• [Task to carry out]: Continue the passage below on the religious settlement of the German Empire, picking up after its final sentence.

• [Excerpt provided]:
-- Begin --

Was then a right of primogeniture
to be admitted in the church,
as in noble families?
Were the pretensions of one party
to be favoured by a prescription from times when the claims of the other could not have come into existence?
Could the Lutherans be justly excluded from these possessions,
to which the benevolence of their forefathers had contributed,
merely on the ground that,
at the date of their foundation,
the differences between Lutheranism and Romanism were unknown?
Both parties have disputed,
and still dispute,
with equal plausibility,
on these points.
Both alike have found it difficult
to prove their right.
Law can be applied only
to conceivable cases,
and perhaps spiritual foundations are not among the number of these,
and still less where the conditions of the founders generally extended
to a system of doctrines;
for how is it conceivable that a permanent endowment should be made of opinions left open
to change?
What law cannot decide,
is usually determined by might,
and such was the case here.
The one party held firmly all that could no longer be wrested from it--the other defended what it still possessed.
All the bishoprics and abbeys which had been secularized BEFORE the peace,
remained
with the Protestants;
but,
by an express clause,
the unreformed Catholics provided that none should thereafter be secularized.
Every impropriator of an ecclesiastical foundation,
who held immediately of the Empire,
whether elector,
bishop,
or abbot,
forfeited his benefice and dignity the moment he embraced the Protestant belief;
he was obliged in that event instantly
to resign its emoluments,
and the chapter was
to proceed
to a new election,
exactly as if his place had been vacated by death.
By this sacred anchor of the Ecclesiastical Reservation,
(`Reservatum Ecclesiasticum',)
which makes the temporal existence of a spiritual prince entirely dependent on his fidelity
to the olden religion,
the Roman Catholic Church in Germany is still held fast;
and precarious,
indeed,
would be its situation were this anchor
to give way.
The principle of the Ecclesiastical Reservation was strongly opposed by the Protestants;
and though it was at last adopted into the treaty of peace,
its insertion was qualified
with the declaration,
that parties had come
to no final determination on the point.
Could it then be more binding on the Protestants than Ferdinand's guarantee in favour of Protestant subjects of ecclesiastical states was upon the Roman Catholics?
Thus were two important subjects of dispute left unsettled in the treaty of peace,
and by them the war was rekindled.
Such was the position of things
with regard
to religious toleration and ecclesiastical property:
it was the same
with regard
to rights and dignities.
The existing German system provided only
for one church,
because one only was in existence when that system was framed.
The church had now divided;
the Diet had broken into two religious parties;
was the whole system of the Empire still exclusively
to follow the one?
The emperors had hitherto been members of the Romish Church,
because till now that religion had no rival.
But was it his connexion
with Rome which constituted a German emperor,
or was it not rather Germany which was
to be represented in its head?

-- End --

• [Data provided]:
-- Begin --

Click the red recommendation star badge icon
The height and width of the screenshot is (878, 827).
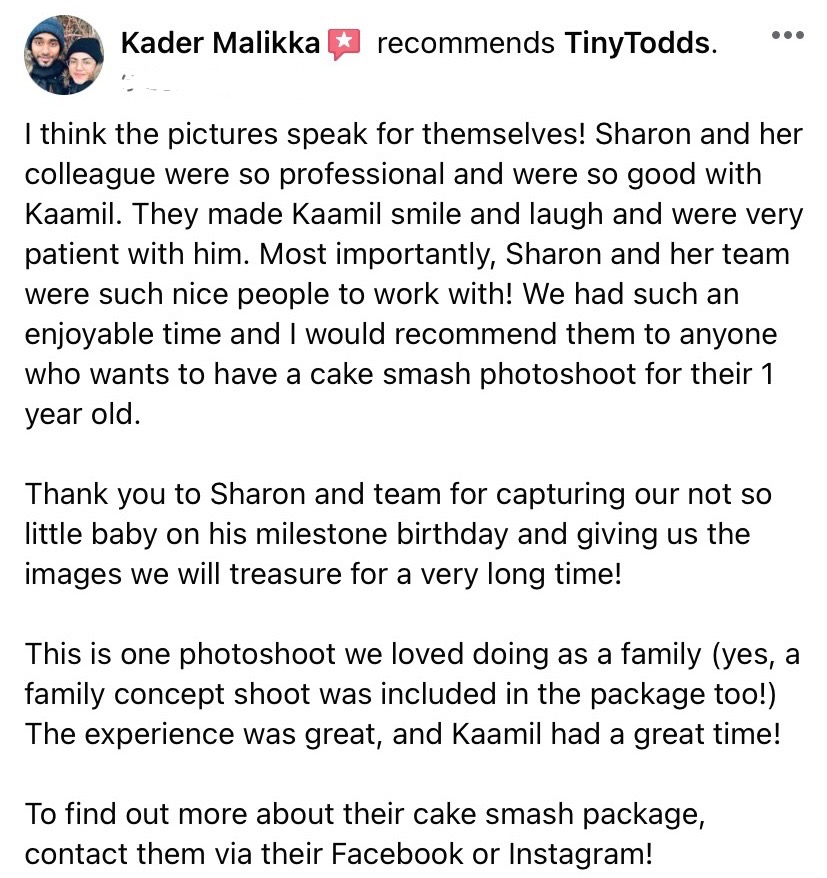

-- End --

• [Answer for this exercise]:
The Protestants were now spread over the whole Empire,
and how could they justly still be represented by an unbroken line of Roman Catholic emperors?
In the Imperial Chamber the German States judge themselves,
for they elect the judges;
it was the very end of its institution that they should do so,
in order that equal justice should be dispensed
to all;
but would this be still possible,
if the representatives of both professions were not equally admissible
to a seat in the Chamber?
That one religion only existed in Germany at the time of its establishment,
was accidental;
that no one estate should have the means of legally oppressing another,
was the essential purpose of the institution.
Now this object would be entirely frustrated if one religious party were
to have the exclusive power of deciding
for the other.
Must,
then,
the design be sacrificed,
because that which was merely accidental had changed?
With great difficulty the Protestants,
at last,
obtained
for the representatives of their religion a place in the Supreme Council,
but still there was far from being a perfect equality of voices.
To this day no Protestant prince has been raised
to the imperial throne.
Whatever may be said of the equality which the peace of Augsburg was
to have established between the two German churches,
the Roman Catholic had unquestionably still the advantage.
All that the Lutheran Church gained by it was toleration;
all that the Romish Church conceded,
was a sacrifice
to necessity,
not an offering
to justice.
Very far was it from being a peace between two equal powers,
but a truce between a sovereign and unconquered rebels.
From this principle all the proceedings of the Roman Catholics against the Protestants seemed
to flow,
and still continue
to do so.
To join the reformed faith was still a crime,
since it was
to be visited
with so severe a penalty as that which the Ecclesiastical Reservation held suspended over the apostacy of the spiritual princes.
Even
to the last,
the Romish Church preferred
to risk
to loss of every thing by force,
than voluntarily
to yield the smallest matter
to justice.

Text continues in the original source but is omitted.